Expertos advierten que el urbanismo actual agrava los efectos de las olas de calor

Lejos de ofrecer refugio, nuestras ciudades están amplificando los efectos del calor, mientras mayor sea la densidad demográfica, mayor será el riesgo al que nos exponemos. El modelo urbanístico que predomina en muchas capitales españolas (calles interminables de asfalto, escasa vegetación y un uso intensivo del suelo) no solo resulta ineficiente, sino que está contribuyendo activamente a crear microclimas urbanos donde el calor se acumula de forma asfixiante durante el día y apenas se disipa por la noche.
Lo que debería ser un espacio habitable, se convierte cada verano en un entorno hostil, especialmente para quienes no tienen otra opción que vivirlo a pie de calle o en viviendas mal adaptadas.
Los expertos lo advierten con claridad, el diseño de las ciudades se ha transformado en un nuevo factor de riesgo frente al cambio climático. La falta de parques, zonas verdes, techos vegetales o corredores de sombra no es una mera cuestión estética, es una barrera real para la adaptación.

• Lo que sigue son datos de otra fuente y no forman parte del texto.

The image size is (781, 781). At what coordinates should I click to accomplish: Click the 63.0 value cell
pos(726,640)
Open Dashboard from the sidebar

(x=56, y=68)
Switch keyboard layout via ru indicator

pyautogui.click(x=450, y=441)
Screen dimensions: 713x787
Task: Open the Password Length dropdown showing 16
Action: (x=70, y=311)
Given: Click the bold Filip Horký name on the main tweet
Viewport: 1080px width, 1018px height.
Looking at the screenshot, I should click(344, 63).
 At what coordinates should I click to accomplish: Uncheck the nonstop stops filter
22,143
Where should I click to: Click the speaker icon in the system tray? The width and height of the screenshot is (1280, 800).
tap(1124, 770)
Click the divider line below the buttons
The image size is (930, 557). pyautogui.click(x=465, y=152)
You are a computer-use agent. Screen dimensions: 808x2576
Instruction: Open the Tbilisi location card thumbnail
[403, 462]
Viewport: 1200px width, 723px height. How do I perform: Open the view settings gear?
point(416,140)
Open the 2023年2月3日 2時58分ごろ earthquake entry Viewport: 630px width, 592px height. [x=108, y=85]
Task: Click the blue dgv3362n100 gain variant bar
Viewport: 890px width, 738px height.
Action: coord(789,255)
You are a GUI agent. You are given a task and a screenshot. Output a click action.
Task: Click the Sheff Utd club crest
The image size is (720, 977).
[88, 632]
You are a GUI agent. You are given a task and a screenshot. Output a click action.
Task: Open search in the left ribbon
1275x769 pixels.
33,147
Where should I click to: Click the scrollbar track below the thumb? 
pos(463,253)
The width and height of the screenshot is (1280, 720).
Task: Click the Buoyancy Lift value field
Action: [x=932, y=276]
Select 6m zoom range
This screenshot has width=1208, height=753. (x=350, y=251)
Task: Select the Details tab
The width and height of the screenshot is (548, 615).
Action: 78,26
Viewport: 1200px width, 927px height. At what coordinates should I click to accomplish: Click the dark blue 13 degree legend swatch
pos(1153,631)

Aunque empiezan a surgir iniciativas que hablan de “renaturalización” o “ciudades más verdes”, lo cierto es que muchas siguen siendo acciones simbólicas, muy lejos de la escala que exige el problema. Si no repensamos a fondo cómo vivimos y construimos nuestras ciudades, estas seguirán siendo vulnerables al calor extremo… y con ello, peligrosas para quienes menos pueden defenderse.